There is one interesting state case which is worthy of note, D. & C. Schwartz, Inc. v. De Jong, 169 N. Y. S. 101, 102 Misc. 553. It related to a lease tenancy and it was provided in the lease that it expired on February 1. The court held that they could not make the tenant get out before his lease expired on the last day of January; therefore he had the day, February 1, to get out.
This “February 1 lease case” illustrates the difficulty of our problem. We here must approach the question from the other side. The lessee was in; they could not put him out until his lease had expired. . Therefore they could not put him out before February 1. But to entitle the importer here to what he desires he must have an agreement in effect at the time he imports his goods. The rates of duty went out on the beginning of the thirtieth day. He is on the outside wanting in and the tenant is on the inside looking out.

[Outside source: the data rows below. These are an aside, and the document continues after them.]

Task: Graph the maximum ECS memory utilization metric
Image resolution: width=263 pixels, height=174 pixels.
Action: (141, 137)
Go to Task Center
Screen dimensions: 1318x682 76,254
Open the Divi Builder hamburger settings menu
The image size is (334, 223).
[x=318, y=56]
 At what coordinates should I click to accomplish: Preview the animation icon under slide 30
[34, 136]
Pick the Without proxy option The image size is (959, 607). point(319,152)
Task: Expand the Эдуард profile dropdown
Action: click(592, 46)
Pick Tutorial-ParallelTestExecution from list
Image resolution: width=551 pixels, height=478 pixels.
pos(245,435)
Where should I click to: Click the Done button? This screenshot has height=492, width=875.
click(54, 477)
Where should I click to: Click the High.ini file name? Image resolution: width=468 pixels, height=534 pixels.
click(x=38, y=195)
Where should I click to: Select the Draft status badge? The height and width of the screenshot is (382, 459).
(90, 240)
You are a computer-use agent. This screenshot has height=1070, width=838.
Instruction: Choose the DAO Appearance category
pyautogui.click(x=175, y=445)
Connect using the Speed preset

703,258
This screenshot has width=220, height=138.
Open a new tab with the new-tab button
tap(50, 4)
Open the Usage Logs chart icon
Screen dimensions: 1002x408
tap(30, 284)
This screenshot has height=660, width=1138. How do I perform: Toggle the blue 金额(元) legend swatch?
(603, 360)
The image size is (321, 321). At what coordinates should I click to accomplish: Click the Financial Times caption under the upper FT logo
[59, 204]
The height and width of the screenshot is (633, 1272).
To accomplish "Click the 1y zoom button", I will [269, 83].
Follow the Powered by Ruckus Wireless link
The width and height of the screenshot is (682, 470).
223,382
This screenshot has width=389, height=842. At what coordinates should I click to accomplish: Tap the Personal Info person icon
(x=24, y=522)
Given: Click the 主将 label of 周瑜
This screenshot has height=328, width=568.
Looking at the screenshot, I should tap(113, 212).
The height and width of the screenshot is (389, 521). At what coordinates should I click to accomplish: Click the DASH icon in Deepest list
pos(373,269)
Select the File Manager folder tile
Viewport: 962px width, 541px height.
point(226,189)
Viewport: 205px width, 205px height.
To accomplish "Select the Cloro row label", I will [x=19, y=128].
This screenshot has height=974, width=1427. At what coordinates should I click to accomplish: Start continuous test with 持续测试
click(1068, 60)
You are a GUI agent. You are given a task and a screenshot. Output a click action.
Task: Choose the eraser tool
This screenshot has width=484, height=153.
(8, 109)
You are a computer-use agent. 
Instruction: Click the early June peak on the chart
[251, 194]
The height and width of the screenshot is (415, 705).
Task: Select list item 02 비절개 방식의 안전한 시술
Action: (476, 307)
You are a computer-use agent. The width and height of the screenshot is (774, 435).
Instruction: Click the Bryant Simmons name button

It seems to me that the Government is correct in relying upon the case of Arnold v. United States, 9 Cranch 103. I can see no difference in principles involved. It must be admitted that the facts there are not identical with the facts here, but certainly the same rules apply and in the present instance it seems clear that the importer should not have the advantage of the thirtieth day for his purposes because we do not have to consider the principle of counting the first day or the last day or omitting one or the other of them since there was no effective agreement as to rates of duty in existence one second after midnight on the twenty-ninth day.
To yield to the contention of appellant, who frankly indicates that his position is fraught with considerable doubt, would, in my judgment, give the importer an extra day after the termination time set by the proclamation to import his goods under the provisions of the trade agreement.
That this case is unique and poses a nice and somewhat confusing question of law is impressed upon our minds by reading the decision of the Supreme Court in Dutcher v. Wright, 94 U. S. 553, where the court pointed out that in this kind of case the law was very much in confusion at that date. I quote from that case:
Decided cases may be found in which it is held, where an act is required by statute to be done a certain number of days at least before a given event, that the time must be reckoned, excluding both the day of the act and that of the event. The Queen v. The Justices, 8 Ad. & E. 173; Mitchell v. Foster, 12 id. 172; Zouch v. Empsey, 4 B. & Ald. 522.
Search has been made in vain for a decided case in -which it is held that both the day of the act and the day of the event shall be included in the computation, in order to ascertain the specified period of time. Cases may be found in which *95it is held, that, where the computation is to be made from an act done, the day on which the act is done is to be included. Arnold v. United States, 9 Cranch, 120.
Exceptions undoubtedly exist to that rule, and it must be admitted that there are many cases in which it is held that the last day is included and that the first is excluded.
Speaking of the conflict of judicial decisions upon the subject, Lord Mansfield said that the cases for two hundred years had only served to embarrass a point which a plain man of common sense and understanding would find no difficulty in construing, and he came to the conclusion that courts of justice ought to construe the words of parties so as to effectuate their deeds and not destroy them, and that “from the date” may, in popular use and even in strict propriety of language, mean either inclusive or exclusive. Pugh v. Leeds, Cowp. 714.
Applying the rule of the Butcher case to the instant facts, surely under the language used, “on the thirtieth day,” both days cannot be counted. But irrespective of this rule it seems clear to me that under the rule laid down as to when a tariff act comes into effect a trade agreement likewise would go out of effect at the beginning of the day prescribed.
It is my view that the trial court, for the correct reasons, arrived at the proper solution, and its judgment should be affirmed.
I am authorized to state that Garrett, P. J., concurs in this dissent.